I haven’t always felt this way in the great outdoors. As a kid, I was a reluctant hiker who much preferred to read a book, and by my early 20s, the time I spent in nature was mostly a byproduct of constant rock climbing trips with my future husband. That all changed the year I turned 30, with two kids under three years old and less sleep each night than most humans require to survive. The realization that I was struggling with postpartum depression came at the same time that I found out I was pre-diabetic, which finally spurred me to take action for both my physical and mental health. With a deep hatred for gyms and the added complication of a baby tagging along most days, I decided to exercise by heading outdoors and tackling the local trails.

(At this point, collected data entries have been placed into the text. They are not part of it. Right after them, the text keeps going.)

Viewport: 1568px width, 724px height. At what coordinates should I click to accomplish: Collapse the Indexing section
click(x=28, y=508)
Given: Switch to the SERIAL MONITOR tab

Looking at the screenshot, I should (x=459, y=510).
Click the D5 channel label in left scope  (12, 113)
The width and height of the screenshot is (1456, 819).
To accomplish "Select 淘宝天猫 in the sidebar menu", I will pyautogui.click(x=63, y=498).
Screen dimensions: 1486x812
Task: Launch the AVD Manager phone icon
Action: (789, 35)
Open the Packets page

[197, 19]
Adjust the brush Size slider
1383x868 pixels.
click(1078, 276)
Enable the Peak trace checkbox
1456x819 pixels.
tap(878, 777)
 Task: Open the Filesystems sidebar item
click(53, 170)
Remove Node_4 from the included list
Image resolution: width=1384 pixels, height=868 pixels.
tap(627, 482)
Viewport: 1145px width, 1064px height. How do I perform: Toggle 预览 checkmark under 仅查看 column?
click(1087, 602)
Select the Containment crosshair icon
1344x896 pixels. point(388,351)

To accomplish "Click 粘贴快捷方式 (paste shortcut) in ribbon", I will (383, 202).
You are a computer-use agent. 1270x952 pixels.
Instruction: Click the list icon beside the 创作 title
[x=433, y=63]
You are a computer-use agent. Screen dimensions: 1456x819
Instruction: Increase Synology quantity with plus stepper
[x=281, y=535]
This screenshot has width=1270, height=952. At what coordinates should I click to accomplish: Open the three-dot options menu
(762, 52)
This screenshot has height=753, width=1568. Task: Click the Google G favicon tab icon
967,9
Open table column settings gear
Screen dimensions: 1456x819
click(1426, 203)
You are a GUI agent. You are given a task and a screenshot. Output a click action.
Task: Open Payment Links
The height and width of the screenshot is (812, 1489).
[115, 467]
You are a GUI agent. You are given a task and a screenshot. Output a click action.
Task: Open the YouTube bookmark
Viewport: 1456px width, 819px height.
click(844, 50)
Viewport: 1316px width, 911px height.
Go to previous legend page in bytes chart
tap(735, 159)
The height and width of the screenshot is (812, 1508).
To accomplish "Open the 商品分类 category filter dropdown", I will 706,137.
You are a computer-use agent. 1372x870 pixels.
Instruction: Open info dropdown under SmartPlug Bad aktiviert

Over the next year the combination of diet changes and frequent hiking significantly improved both my energy and mood, until one day I was excited to realize I had begun to feel like the old me again. I also got my blood sugar back down to “normal” range, news that came the same week we learned there was a surprise baby on the way! Thankfully, I entered this third foray into motherhood armed with the knowledge that hiking helps keep me sane and happy. I walked gentle trails to burn off stress when my pregnancy became high-risk at 20 weeks, then managed to avoid PPD and work towards healing the trauma of baby’s birth and the NICU stay with mellow hikes during my postpartum period (often with my tiny new bundle of baby strapped to my chest!).
I have dreams to one day tick off some famous hikes from my ever-growing bucket list. However, for now, as a mother to three young kids, I’m perfectly happy to continue honing my skills on the local peaks near our home. If there’s one thing I’ve learned from hiking, it’s that the joy comes from the journey to the top, and the view once you arrive is that much better because of the work you put into getting there.